Description of the task –
Express the material below as a JSON list of strings, with one string for each line. Leave out blank lines.

A block of data
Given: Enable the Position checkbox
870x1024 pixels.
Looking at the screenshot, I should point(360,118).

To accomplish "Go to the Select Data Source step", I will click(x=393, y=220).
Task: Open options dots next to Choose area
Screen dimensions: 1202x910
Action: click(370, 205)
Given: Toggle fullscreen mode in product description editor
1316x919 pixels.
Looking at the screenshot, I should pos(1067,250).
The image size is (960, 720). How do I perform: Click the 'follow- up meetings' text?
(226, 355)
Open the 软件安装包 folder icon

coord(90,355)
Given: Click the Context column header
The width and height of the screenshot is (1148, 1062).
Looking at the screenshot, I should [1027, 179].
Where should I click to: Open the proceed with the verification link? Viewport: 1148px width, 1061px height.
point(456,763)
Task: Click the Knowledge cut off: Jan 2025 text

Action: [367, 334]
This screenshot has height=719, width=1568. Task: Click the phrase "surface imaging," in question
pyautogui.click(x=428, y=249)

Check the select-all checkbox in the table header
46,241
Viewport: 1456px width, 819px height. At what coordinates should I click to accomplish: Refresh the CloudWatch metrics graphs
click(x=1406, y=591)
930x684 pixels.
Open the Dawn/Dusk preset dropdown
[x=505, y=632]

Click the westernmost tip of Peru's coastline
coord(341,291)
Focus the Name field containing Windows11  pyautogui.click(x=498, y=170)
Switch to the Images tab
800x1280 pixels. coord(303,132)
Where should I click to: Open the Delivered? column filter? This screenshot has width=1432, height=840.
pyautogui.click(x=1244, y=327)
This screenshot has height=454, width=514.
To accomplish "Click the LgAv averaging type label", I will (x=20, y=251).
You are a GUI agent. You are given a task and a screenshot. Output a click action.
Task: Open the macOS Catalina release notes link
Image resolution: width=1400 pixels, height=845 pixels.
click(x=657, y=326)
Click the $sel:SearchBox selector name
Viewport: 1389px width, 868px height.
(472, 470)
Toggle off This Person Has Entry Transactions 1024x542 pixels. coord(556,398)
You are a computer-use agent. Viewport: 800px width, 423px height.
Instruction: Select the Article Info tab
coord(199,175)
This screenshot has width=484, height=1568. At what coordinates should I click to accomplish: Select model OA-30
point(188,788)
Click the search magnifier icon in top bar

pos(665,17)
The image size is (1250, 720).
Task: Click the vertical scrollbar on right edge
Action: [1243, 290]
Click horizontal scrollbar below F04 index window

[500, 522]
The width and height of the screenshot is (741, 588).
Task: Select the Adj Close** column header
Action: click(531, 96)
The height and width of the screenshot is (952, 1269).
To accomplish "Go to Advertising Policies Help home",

Answer to the task –
[
  "Given: Enable the Position checkbox",
  "870x1024 pixels.",
  "Looking at the screenshot, I should point(360,118).",
  "To accomplish \"Go to the Select Data Source step\", I will click(x=393, y=220).",
  "Task: Open options dots next to Choose area",
  "Screen dimensions: 1202x910",
  "Action: click(370, 205)",
  "Given: Toggle fullscreen mode in product description editor",
  "1316x919 pixels.",
  "Looking at the screenshot, I should pos(1067,250).",
  "The image size is (960, 720). How do I perform: Click the 'follow- up meetings' text?",
  "(226, 355)",
  "Open the 软件安装包 folder icon",
  "coord(90,355)",
  "Given: Click the Context column header",
  "The width and height of the screenshot is (1148, 1062).",
  "Looking at the screenshot, I should [1027, 179].",
  "Where should I click to: Open the proceed with the verification link? Viewport: 1148px width, 1061px height.",
  "point(456,763)",
  "Task: Click the Knowledge cut off: Jan 2025 text",
  "Action: [367, 334]",
  "This screenshot has height=719, width=1568. Task: Click the phrase \"surface imaging,\" in question",
  "pyautogui.click(x=428, y=249)",
  "Check the select-all checkbox in the table header",
  "46,241",
  "Viewport: 1456px width, 819px height. At what coordinates should I click to accomplish: Refresh the CloudWatch metrics graphs",
  "click(x=1406, y=591)",
  "930x684 pixels.",
  "Open the Dawn/Dusk preset dropdown",
  "[x=505, y=632]",
  "Click the westernmost tip of Peru's coastline",
  "coord(341,291)",
  "Focus the Name field containing Windows11  pyautogui.click(x=498, y=170)",
  "Switch to the Images tab",
  "800x1280 pixels. coord(303,132)",
  "Where should I click to: Open the Delivered? column filter? This screenshot has width=1432, height=840.",
  "pyautogui.click(x=1244, y=327)",
  "This screenshot has height=454, width=514.",
  "To accomplish \"Click the LgAv averaging type label\", I will (x=20, y=251).",
  "You are a GUI agent. You are given a task and a screenshot. Output a click action.",
  "Task: Open the macOS Catalina release notes link",
  "Image resolution: width=1400 pixels, height=845 pixels.",
  "click(x=657, y=326)",
  "Click the $sel:SearchBox selector name",
  "Viewport: 1389px width, 868px height.",
  "(472, 470)",
  "Toggle off This Person Has Entry Transactions 1024x542 pixels. coord(556,398)",
  "You are a computer-use agent. Viewport: 800px width, 423px height.",
  "Instruction: Select the Article Info tab",
  "coord(199,175)",
  "This screenshot has width=484, height=1568. At what coordinates should I click to accomplish: Select model OA-30",
  "point(188,788)",
  "Click the search magnifier icon in top bar",
  "pos(665,17)",
  "The image size is (1250, 720).",
  "Task: Click the vertical scrollbar on right edge",
  "Action: [1243, 290]",
  "Click horizontal scrollbar below F04 index window",
  "[500, 522]",
  "The width and height of the screenshot is (741, 588).",
  "Task: Select the Adj Close** column header",
  "Action: click(531, 96)",
  "The height and width of the screenshot is (952, 1269).",
  "To accomplish \"Go to Advertising Policies Help home\","
]